Mumbai:Pipavav Defence and Offshore Engineering Co. Ltd and Airbus SAS have agreed to jointly start an aircraft maintenance, repair and overhaul (MRO) unit in India.
EADS NV, the parent company of Airbus, will hold 26-49% equity in the joint venture, Pipavav said in a filing to stock exchanges on Wednesday. Pipavav will hold a 51% stake.
“The first-phase MRO facilities and associated infrastructure are likely to cost $100 million (Rs 489 crore),” Pipavav said in its filing. “The MRO facilities and associated infrastructure will be used for civilian and military applications.”
Mint could not immediately contact EADS for comment.
A person familiar with the matter said the MRO facility will also have spare parts and logistics units.
“The name, necessary approvals, agreements and equity structure would be finalized in the next three months. The company would also induct a technical partner to run the aircraft repair facility,” this person said, adding the deal will help Pipavav, until recently known as Pipavav Shipyard, position itself in the aerospace sector.
Five places are shortlisted for the MRO unit—Cochin International Airport in Kerala, old Bangalore international airport, a small airport site in Maharashtra and two other sites near private airports, he added, requesting anonymity.
Pipavav shares rose 2.7% to end trading at Rs 79.90 on BSE on Wednesday. The Sensex shed 0.47%.

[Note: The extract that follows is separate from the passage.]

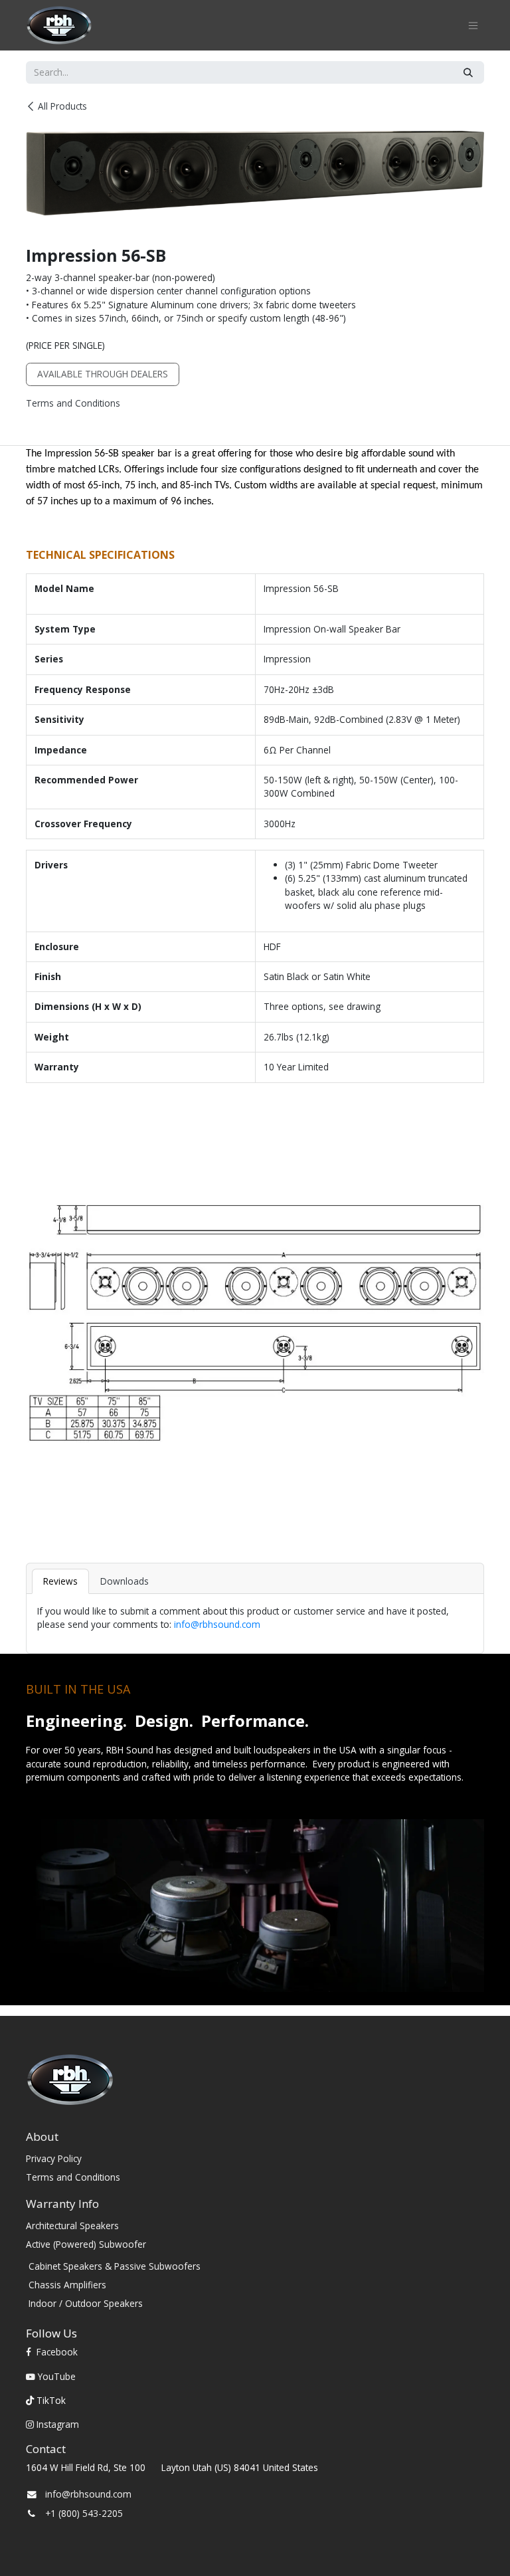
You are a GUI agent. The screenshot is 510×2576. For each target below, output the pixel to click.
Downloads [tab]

As India’s aviation sector grows, the MRO market is expected to more than double revenue to $1.06 billion by 2015 from $499 million in 2009, according to a 2009 report by business research firm Frost and Sullivan. MRO service requirements in the country are expected to grow annually at a compounded rate of 13.5% in the same period.
“Labour costs in India are around $30-35 per man hour, compared with $55-60 in South-East Asia and the Middle East and even higher in the US and Europe,” Frost and Sullivan analysts Chethan Kambi and Arun Narayanan wrote in the report. “Therefore, India has potential to service not just Indian aircraft but also those from neighbouring regions.”
India’s MRO sector has been gathering pace in recent years.
In November, the aeronautical division of Europe’s largest airline, Air France-KLM group, entered India’s aircraft component repair market by acquiring a 26% stake in Mumbai-based MRO company Max AeroSpace and Aviation Ltd for an undisclosed amount.
Mumbai-based Air Works Engineering, which began repairing aircraft 59 years ago, started an MRO facility in Hosur, Tamil Nadu, and acquired European aircraft refurbishing and painting firm Air Livery for an undisclosed amount in 2010. Engineering firm Punj Lloyd Ltd and US-based private equity firm Global Technology Investment each hold a 33% stake in Air Works.
Airport developer GMR Group is in the process of starting an MRO facility with Malaysian Aerospace Engineering Sdn Bhd at the Hyderabad airport, and Air India is building an MRO with Boeing Co.